In OSPFv3, authentication fields have been removed from OSPFv3 packet headers. When OSPFv3 runs on IPv6, OSPFv3 requires the IPv6 authentication header or IPv6 Encapsulating Security Payload (ESP) header to ensure integrity, authentication, and confidentiality of routing exchanges. IPv6 authentication header and ESP extension headers can be used to provide authentication and confidentiality to OSPFv3.
To use the IPsec authentication header, you must enable the ipv6 ospf authentication command. To use the IPsec ESP header, you must enable the ipv6 ospf encryption command. The ESP header can be applied alone or along with the authentication header, and when ESP is used, both encryption and authentication are provided. Security services can be provided between a pair of communicating hosts, between a pair of communicating security gateways, or between a security gateway and a host.

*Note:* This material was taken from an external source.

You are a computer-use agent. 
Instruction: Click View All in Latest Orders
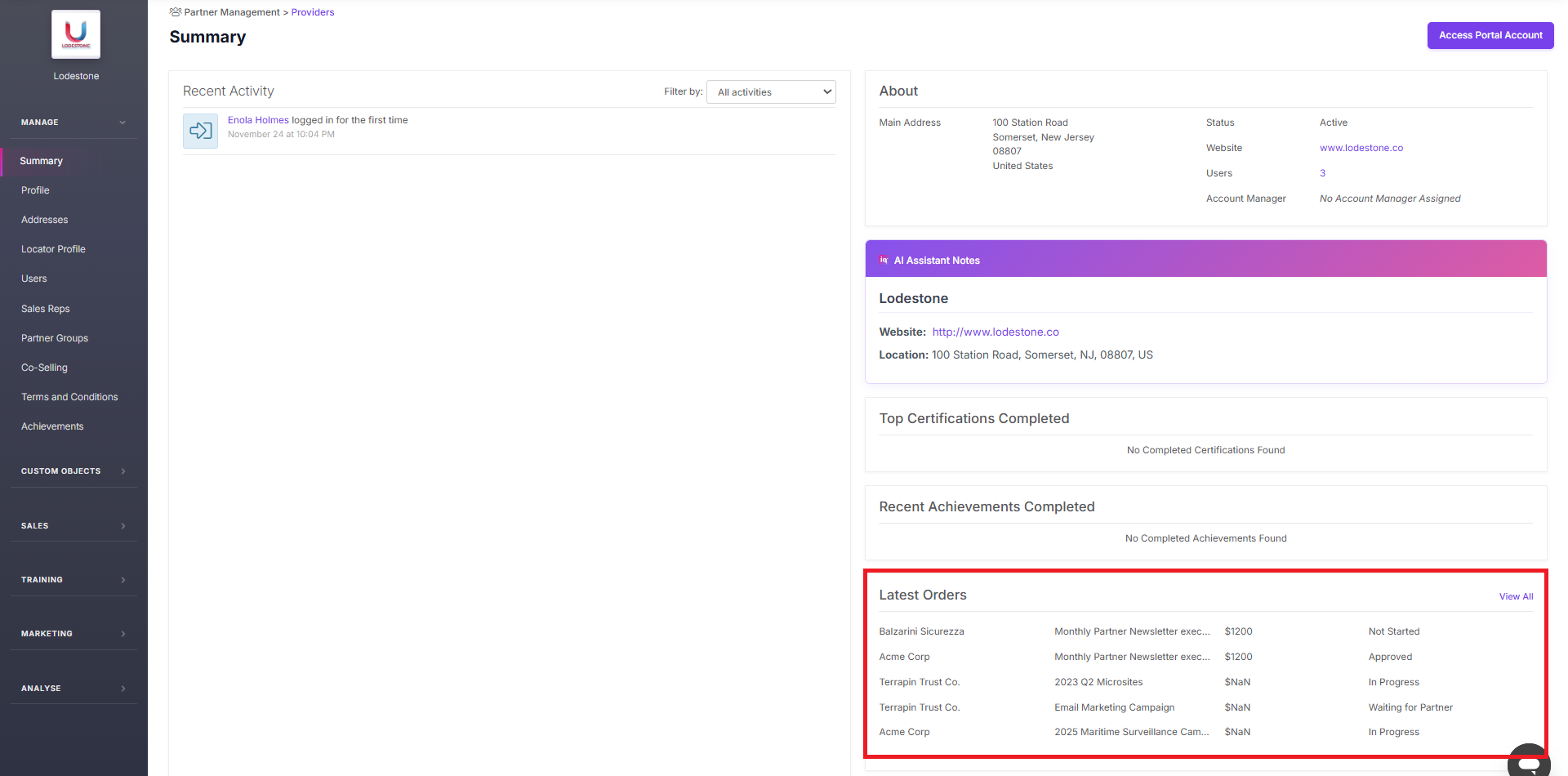coord(1516,596)
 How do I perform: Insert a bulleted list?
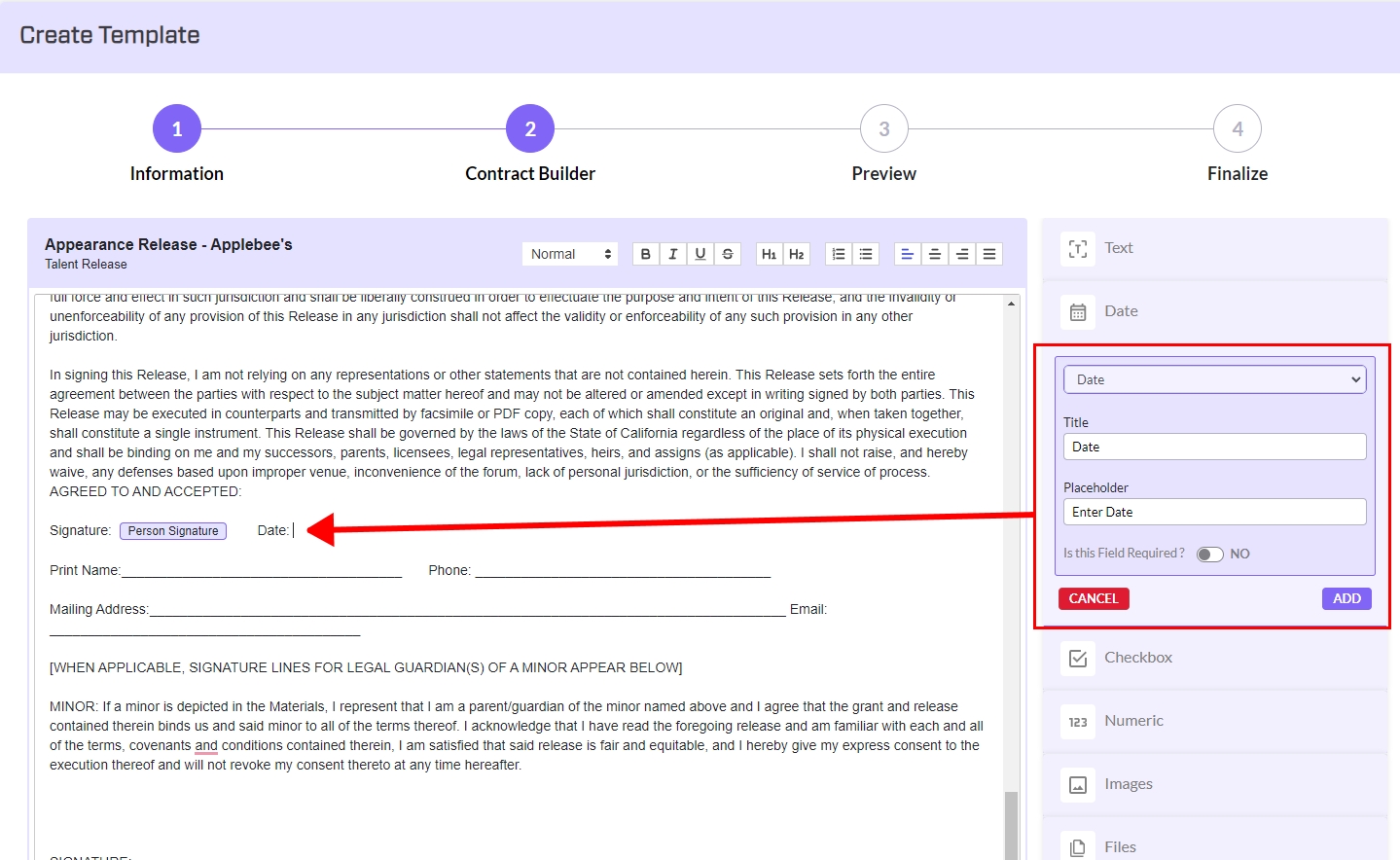[x=866, y=254]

To configure IPsec, you should configure a security policy, which is a combination of the security policy index (SPI) and the key (the key is used to create and validate the hash value). IPsec for OSPFv3 can be configured on an interface or on an OSPFv3 area. For higher security, you should configure a different policy on each interface that is configured with IPsec. If you configure IPsec for an OSPFv3 area, the policy is applied to all the interfaces in that area, except for the interfaces that have IPsec configured directly. After IPsec is configured for OSPFv3, IPsec is invisible to you.
The IPsecure socket is used by applications to secure traffic by allowing the application to open, listen, and close secure sockets. The binding between the application and the secure socket layer also allows the secure socket layer to inform the application of changes to the socket, such as connection open and close events. The IPsecure socket is able to identify the socket, that is, it can identify the local and remote addresses, masks, ports, and protocol that carry the traffic requiring security.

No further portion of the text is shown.